**TASK INSTRUCTIONS**
Return every line of the data below without any changes.

**RECORDED DATA**

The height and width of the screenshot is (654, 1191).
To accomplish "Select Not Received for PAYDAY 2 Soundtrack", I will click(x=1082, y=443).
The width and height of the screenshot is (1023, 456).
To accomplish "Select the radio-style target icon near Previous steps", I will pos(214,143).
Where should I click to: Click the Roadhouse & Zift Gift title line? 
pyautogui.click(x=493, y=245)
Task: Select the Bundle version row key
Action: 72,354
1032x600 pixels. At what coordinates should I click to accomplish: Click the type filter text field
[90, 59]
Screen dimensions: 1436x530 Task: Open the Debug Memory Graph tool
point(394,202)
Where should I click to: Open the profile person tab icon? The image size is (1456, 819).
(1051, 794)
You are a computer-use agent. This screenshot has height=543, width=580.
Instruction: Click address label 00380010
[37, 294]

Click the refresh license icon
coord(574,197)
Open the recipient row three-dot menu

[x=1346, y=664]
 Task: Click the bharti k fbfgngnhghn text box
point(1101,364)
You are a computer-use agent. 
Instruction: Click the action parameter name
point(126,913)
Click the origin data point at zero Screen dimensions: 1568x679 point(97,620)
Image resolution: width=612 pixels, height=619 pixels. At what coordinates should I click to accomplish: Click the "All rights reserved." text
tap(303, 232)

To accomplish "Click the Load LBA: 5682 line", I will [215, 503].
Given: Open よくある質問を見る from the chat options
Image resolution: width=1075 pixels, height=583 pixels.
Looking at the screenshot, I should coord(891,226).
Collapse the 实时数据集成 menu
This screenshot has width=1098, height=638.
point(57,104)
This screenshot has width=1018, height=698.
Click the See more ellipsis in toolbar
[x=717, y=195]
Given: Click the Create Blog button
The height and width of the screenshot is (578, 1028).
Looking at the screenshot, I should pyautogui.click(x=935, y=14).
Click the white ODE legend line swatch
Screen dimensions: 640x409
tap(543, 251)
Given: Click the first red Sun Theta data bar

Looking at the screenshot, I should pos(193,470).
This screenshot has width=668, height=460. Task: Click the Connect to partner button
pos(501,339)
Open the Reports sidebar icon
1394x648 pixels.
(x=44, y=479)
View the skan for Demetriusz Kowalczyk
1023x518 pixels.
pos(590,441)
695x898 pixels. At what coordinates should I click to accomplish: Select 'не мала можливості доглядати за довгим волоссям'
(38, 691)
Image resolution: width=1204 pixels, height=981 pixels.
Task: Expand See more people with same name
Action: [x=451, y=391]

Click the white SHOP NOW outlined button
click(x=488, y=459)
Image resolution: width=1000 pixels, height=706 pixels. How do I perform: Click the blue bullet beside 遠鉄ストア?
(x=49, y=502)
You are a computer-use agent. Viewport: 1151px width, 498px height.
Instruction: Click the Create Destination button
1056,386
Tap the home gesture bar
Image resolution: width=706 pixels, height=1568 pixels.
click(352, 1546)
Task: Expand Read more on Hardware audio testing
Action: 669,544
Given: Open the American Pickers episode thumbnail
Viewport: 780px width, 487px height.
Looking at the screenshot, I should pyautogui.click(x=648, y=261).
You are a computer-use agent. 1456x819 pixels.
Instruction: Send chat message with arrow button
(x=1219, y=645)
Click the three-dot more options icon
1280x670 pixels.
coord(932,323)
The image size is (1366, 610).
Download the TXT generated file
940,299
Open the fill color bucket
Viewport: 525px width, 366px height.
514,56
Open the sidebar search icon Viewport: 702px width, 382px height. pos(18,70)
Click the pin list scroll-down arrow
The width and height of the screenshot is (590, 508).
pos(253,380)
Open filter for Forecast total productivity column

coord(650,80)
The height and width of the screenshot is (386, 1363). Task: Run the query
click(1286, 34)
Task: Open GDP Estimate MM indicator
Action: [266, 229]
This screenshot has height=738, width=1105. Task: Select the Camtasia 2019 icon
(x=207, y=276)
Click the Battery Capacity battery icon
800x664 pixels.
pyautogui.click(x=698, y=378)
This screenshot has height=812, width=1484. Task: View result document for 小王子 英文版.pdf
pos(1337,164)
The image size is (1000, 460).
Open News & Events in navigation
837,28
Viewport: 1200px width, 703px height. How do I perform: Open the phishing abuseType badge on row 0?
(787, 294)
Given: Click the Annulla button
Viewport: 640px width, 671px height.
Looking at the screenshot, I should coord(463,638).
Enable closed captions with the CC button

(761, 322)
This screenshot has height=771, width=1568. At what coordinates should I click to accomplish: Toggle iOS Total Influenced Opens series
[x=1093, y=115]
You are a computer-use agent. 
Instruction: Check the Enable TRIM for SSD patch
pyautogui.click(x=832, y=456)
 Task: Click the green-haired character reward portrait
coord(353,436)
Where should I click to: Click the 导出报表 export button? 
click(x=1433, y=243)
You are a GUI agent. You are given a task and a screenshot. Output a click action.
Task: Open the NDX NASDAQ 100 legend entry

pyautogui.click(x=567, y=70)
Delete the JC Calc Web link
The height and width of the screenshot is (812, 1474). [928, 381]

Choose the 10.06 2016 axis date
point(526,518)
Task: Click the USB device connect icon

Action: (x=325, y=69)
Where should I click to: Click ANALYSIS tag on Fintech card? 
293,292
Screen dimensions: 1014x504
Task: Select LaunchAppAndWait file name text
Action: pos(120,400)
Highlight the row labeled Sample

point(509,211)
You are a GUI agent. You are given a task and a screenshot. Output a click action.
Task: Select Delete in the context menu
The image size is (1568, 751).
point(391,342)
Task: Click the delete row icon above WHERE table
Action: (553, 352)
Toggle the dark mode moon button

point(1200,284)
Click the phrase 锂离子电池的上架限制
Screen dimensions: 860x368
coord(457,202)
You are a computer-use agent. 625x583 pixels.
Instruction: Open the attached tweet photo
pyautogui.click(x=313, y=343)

**EXERCISE SOLUTION**
The height and width of the screenshot is (654, 1191).
To accomplish "Select Not Received for PAYDAY 2 Soundtrack", I will click(x=1082, y=443).
The width and height of the screenshot is (1023, 456).
To accomplish "Select the radio-style target icon near Previous steps", I will pos(214,143).
Where should I click to: Click the Roadhouse & Zift Gift title line? 
pyautogui.click(x=493, y=245)
Task: Select the Bundle version row key
Action: 72,354
1032x600 pixels. At what coordinates should I click to accomplish: Click the type filter text field
[90, 59]
Screen dimensions: 1436x530 Task: Open the Debug Memory Graph tool
point(394,202)
Where should I click to: Open the profile person tab icon? The image size is (1456, 819).
(1051, 794)
You are a computer-use agent. This screenshot has height=543, width=580.
Instruction: Click address label 00380010
[37, 294]

Click the refresh license icon
coord(574,197)
Open the recipient row three-dot menu

[x=1346, y=664]
 Task: Click the bharti k fbfgngnhghn text box
point(1101,364)
You are a computer-use agent. 
Instruction: Click the action parameter name
point(126,913)
Click the origin data point at zero Screen dimensions: 1568x679 point(97,620)
Image resolution: width=612 pixels, height=619 pixels. At what coordinates should I click to accomplish: Click the "All rights reserved." text
tap(303, 232)

To accomplish "Click the Load LBA: 5682 line", I will [215, 503].
Given: Open よくある質問を見る from the chat options
Image resolution: width=1075 pixels, height=583 pixels.
Looking at the screenshot, I should coord(891,226).
Collapse the 实时数据集成 menu
This screenshot has width=1098, height=638.
point(57,104)
This screenshot has width=1018, height=698.
Click the See more ellipsis in toolbar
[x=717, y=195]
Given: Click the Create Blog button
The height and width of the screenshot is (578, 1028).
Looking at the screenshot, I should pyautogui.click(x=935, y=14).
Click the white ODE legend line swatch
Screen dimensions: 640x409
tap(543, 251)
Given: Click the first red Sun Theta data bar

Looking at the screenshot, I should pos(193,470).
This screenshot has width=668, height=460. Task: Click the Connect to partner button
pos(501,339)
Open the Reports sidebar icon
1394x648 pixels.
(x=44, y=479)
View the skan for Demetriusz Kowalczyk
1023x518 pixels.
pos(590,441)
695x898 pixels. At what coordinates should I click to accomplish: Select 'не мала можливості доглядати за довгим волоссям'
(38, 691)
Image resolution: width=1204 pixels, height=981 pixels.
Task: Expand See more people with same name
Action: [x=451, y=391]

Click the white SHOP NOW outlined button
click(x=488, y=459)
Image resolution: width=1000 pixels, height=706 pixels. How do I perform: Click the blue bullet beside 遠鉄ストア?
(x=49, y=502)
You are a computer-use agent. Viewport: 1151px width, 498px height.
Instruction: Click the Create Destination button
1056,386
Tap the home gesture bar
Image resolution: width=706 pixels, height=1568 pixels.
click(352, 1546)
Task: Expand Read more on Hardware audio testing
Action: 669,544
Given: Open the American Pickers episode thumbnail
Viewport: 780px width, 487px height.
Looking at the screenshot, I should pyautogui.click(x=648, y=261).
You are a computer-use agent. 1456x819 pixels.
Instruction: Send chat message with arrow button
(x=1219, y=645)
Click the three-dot more options icon
1280x670 pixels.
coord(932,323)
The image size is (1366, 610).
Download the TXT generated file
940,299
Open the fill color bucket
Viewport: 525px width, 366px height.
514,56
Open the sidebar search icon Viewport: 702px width, 382px height. pos(18,70)
Click the pin list scroll-down arrow
The width and height of the screenshot is (590, 508).
pos(253,380)
Open filter for Forecast total productivity column

coord(650,80)
The height and width of the screenshot is (386, 1363). Task: Run the query
click(1286, 34)
Task: Open GDP Estimate MM indicator
Action: [266, 229]
This screenshot has height=738, width=1105. Task: Select the Camtasia 2019 icon
(x=207, y=276)
Click the Battery Capacity battery icon
800x664 pixels.
pyautogui.click(x=698, y=378)
This screenshot has height=812, width=1484. Task: View result document for 小王子 英文版.pdf
pos(1337,164)
The image size is (1000, 460).
Open News & Events in navigation
837,28
Viewport: 1200px width, 703px height. How do I perform: Open the phishing abuseType badge on row 0?
(787, 294)
Given: Click the Annulla button
Viewport: 640px width, 671px height.
Looking at the screenshot, I should coord(463,638).
Enable closed captions with the CC button

(761, 322)
This screenshot has height=771, width=1568. At what coordinates should I click to accomplish: Toggle iOS Total Influenced Opens series
[x=1093, y=115]
You are a computer-use agent. 
Instruction: Check the Enable TRIM for SSD patch
pyautogui.click(x=832, y=456)
 Task: Click the green-haired character reward portrait
coord(353,436)
Where should I click to: Click the 导出报表 export button? 
click(x=1433, y=243)
You are a GUI agent. You are given a task and a screenshot. Output a click action.
Task: Open the NDX NASDAQ 100 legend entry

pyautogui.click(x=567, y=70)
Delete the JC Calc Web link
The height and width of the screenshot is (812, 1474). [928, 381]

Choose the 10.06 2016 axis date
point(526,518)
Task: Click the USB device connect icon

Action: (x=325, y=69)
Where should I click to: Click ANALYSIS tag on Fintech card? 
293,292
Screen dimensions: 1014x504
Task: Select LaunchAppAndWait file name text
Action: pos(120,400)
Highlight the row labeled Sample

point(509,211)
You are a GUI agent. You are given a task and a screenshot. Output a click action.
Task: Select Delete in the context menu
The image size is (1568, 751).
point(391,342)
Task: Click the delete row icon above WHERE table
Action: (553, 352)
Toggle the dark mode moon button

point(1200,284)
Click the phrase 锂离子电池的上架限制
Screen dimensions: 860x368
coord(457,202)
You are a computer-use agent. 625x583 pixels.
Instruction: Open the attached tweet photo
pyautogui.click(x=313, y=343)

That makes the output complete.